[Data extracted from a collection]
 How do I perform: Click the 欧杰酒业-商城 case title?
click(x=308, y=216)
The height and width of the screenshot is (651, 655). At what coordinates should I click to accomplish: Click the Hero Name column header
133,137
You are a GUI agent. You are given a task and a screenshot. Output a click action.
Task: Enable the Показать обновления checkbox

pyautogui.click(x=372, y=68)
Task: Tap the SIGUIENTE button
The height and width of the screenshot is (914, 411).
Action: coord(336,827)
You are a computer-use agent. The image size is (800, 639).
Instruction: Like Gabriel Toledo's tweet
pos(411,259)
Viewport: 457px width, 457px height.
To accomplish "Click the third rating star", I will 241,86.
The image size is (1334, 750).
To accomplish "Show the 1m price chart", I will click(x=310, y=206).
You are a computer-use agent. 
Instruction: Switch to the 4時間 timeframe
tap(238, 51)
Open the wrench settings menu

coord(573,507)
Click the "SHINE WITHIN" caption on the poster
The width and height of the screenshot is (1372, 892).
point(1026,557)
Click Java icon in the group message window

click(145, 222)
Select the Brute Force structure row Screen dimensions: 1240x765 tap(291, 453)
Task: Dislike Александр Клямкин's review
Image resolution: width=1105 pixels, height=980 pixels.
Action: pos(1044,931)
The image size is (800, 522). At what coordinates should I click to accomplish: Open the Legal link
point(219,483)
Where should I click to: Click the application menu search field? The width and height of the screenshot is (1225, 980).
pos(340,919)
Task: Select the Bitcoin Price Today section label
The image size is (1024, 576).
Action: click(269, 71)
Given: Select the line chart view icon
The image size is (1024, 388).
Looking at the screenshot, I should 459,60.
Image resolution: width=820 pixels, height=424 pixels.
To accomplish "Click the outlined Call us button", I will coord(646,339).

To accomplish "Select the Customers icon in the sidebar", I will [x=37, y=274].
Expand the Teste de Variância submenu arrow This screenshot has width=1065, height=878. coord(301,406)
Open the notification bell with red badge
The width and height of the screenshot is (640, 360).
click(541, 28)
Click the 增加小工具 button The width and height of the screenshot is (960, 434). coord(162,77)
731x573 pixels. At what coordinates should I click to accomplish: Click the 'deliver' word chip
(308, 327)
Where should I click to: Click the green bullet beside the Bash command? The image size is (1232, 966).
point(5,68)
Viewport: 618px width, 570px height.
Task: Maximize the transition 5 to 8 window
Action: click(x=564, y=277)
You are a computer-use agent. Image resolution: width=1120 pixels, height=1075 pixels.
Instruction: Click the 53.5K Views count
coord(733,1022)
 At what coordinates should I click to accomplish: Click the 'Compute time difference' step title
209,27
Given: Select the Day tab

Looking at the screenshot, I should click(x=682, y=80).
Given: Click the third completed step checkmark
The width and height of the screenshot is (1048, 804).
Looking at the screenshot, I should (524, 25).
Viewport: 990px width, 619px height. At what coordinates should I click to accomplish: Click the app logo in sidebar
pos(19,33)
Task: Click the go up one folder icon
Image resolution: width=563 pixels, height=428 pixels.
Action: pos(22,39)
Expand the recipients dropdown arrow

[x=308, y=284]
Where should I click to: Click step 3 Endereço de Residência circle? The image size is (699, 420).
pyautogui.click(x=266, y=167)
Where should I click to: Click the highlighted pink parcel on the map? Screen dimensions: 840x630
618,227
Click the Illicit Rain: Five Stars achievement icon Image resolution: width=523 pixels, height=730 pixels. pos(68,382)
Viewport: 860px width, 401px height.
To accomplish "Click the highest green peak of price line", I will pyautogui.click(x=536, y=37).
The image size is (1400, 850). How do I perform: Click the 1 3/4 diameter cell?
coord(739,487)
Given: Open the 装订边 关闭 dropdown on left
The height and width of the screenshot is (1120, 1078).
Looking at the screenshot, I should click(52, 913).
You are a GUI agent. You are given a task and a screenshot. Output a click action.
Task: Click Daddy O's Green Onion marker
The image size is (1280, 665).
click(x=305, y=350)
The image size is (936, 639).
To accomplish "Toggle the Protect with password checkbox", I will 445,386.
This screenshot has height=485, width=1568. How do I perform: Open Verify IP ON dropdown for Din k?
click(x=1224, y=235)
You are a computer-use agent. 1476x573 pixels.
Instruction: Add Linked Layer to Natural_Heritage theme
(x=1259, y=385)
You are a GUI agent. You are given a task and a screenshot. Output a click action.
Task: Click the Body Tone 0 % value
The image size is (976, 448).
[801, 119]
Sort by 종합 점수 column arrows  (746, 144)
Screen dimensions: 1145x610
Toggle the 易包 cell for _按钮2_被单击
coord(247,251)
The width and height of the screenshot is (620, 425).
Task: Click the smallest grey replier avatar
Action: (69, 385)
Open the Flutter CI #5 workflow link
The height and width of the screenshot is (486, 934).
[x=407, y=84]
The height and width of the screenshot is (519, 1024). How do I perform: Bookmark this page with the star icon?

- **Description of the task**: Please return the records above in their exact form.

- **Answer to this problem**:
 How do I perform: Click the 欧杰酒业-商城 case title?
click(x=308, y=216)
The height and width of the screenshot is (651, 655). At what coordinates should I click to accomplish: Click the Hero Name column header
133,137
You are a GUI agent. You are given a task and a screenshot. Output a click action.
Task: Enable the Показать обновления checkbox

pyautogui.click(x=372, y=68)
Task: Tap the SIGUIENTE button
The height and width of the screenshot is (914, 411).
Action: coord(336,827)
You are a computer-use agent. The image size is (800, 639).
Instruction: Like Gabriel Toledo's tweet
pos(411,259)
Viewport: 457px width, 457px height.
To accomplish "Click the third rating star", I will 241,86.
The image size is (1334, 750).
To accomplish "Show the 1m price chart", I will click(x=310, y=206).
You are a computer-use agent. 
Instruction: Switch to the 4時間 timeframe
tap(238, 51)
Open the wrench settings menu

coord(573,507)
Click the "SHINE WITHIN" caption on the poster
The width and height of the screenshot is (1372, 892).
point(1026,557)
Click Java icon in the group message window

click(145, 222)
Select the Brute Force structure row Screen dimensions: 1240x765 tap(291, 453)
Task: Dislike Александр Клямкин's review
Image resolution: width=1105 pixels, height=980 pixels.
Action: pos(1044,931)
The image size is (800, 522). At what coordinates should I click to accomplish: Open the Legal link
point(219,483)
Where should I click to: Click the application menu search field? The width and height of the screenshot is (1225, 980).
pos(340,919)
Task: Select the Bitcoin Price Today section label
The image size is (1024, 576).
Action: click(269, 71)
Given: Select the line chart view icon
The image size is (1024, 388).
Looking at the screenshot, I should 459,60.
Image resolution: width=820 pixels, height=424 pixels.
To accomplish "Click the outlined Call us button", I will coord(646,339).

To accomplish "Select the Customers icon in the sidebar", I will [x=37, y=274].
Expand the Teste de Variância submenu arrow This screenshot has width=1065, height=878. coord(301,406)
Open the notification bell with red badge
The width and height of the screenshot is (640, 360).
click(541, 28)
Click the 增加小工具 button The width and height of the screenshot is (960, 434). coord(162,77)
731x573 pixels. At what coordinates should I click to accomplish: Click the 'deliver' word chip
(308, 327)
Where should I click to: Click the green bullet beside the Bash command? The image size is (1232, 966).
point(5,68)
Viewport: 618px width, 570px height.
Task: Maximize the transition 5 to 8 window
Action: click(x=564, y=277)
You are a computer-use agent. Image resolution: width=1120 pixels, height=1075 pixels.
Instruction: Click the 53.5K Views count
coord(733,1022)
 At what coordinates should I click to accomplish: Click the 'Compute time difference' step title
209,27
Given: Select the Day tab

Looking at the screenshot, I should click(x=682, y=80).
Given: Click the third completed step checkmark
The width and height of the screenshot is (1048, 804).
Looking at the screenshot, I should (524, 25).
Viewport: 990px width, 619px height. At what coordinates should I click to accomplish: Click the app logo in sidebar
pos(19,33)
Task: Click the go up one folder icon
Image resolution: width=563 pixels, height=428 pixels.
Action: pos(22,39)
Expand the recipients dropdown arrow

[x=308, y=284]
Where should I click to: Click step 3 Endereço de Residência circle? The image size is (699, 420).
pyautogui.click(x=266, y=167)
Where should I click to: Click the highlighted pink parcel on the map? Screen dimensions: 840x630
618,227
Click the Illicit Rain: Five Stars achievement icon Image resolution: width=523 pixels, height=730 pixels. pos(68,382)
Viewport: 860px width, 401px height.
To accomplish "Click the highest green peak of price line", I will pyautogui.click(x=536, y=37).
The image size is (1400, 850). How do I perform: Click the 1 3/4 diameter cell?
coord(739,487)
Given: Open the 装订边 关闭 dropdown on left
The height and width of the screenshot is (1120, 1078).
Looking at the screenshot, I should click(52, 913).
You are a GUI agent. You are given a task and a screenshot. Output a click action.
Task: Click Daddy O's Green Onion marker
The image size is (1280, 665).
click(x=305, y=350)
The image size is (936, 639).
To accomplish "Toggle the Protect with password checkbox", I will 445,386.
This screenshot has height=485, width=1568. How do I perform: Open Verify IP ON dropdown for Din k?
click(x=1224, y=235)
You are a computer-use agent. 1476x573 pixels.
Instruction: Add Linked Layer to Natural_Heritage theme
(x=1259, y=385)
You are a GUI agent. You are given a task and a screenshot. Output a click action.
Task: Click the Body Tone 0 % value
The image size is (976, 448).
[801, 119]
Sort by 종합 점수 column arrows  (746, 144)
Screen dimensions: 1145x610
Toggle the 易包 cell for _按钮2_被单击
coord(247,251)
The width and height of the screenshot is (620, 425).
Task: Click the smallest grey replier avatar
Action: (69, 385)
Open the Flutter CI #5 workflow link
The height and width of the screenshot is (486, 934).
[x=407, y=84]
The height and width of the screenshot is (519, 1024). How do I perform: Bookmark this page with the star icon?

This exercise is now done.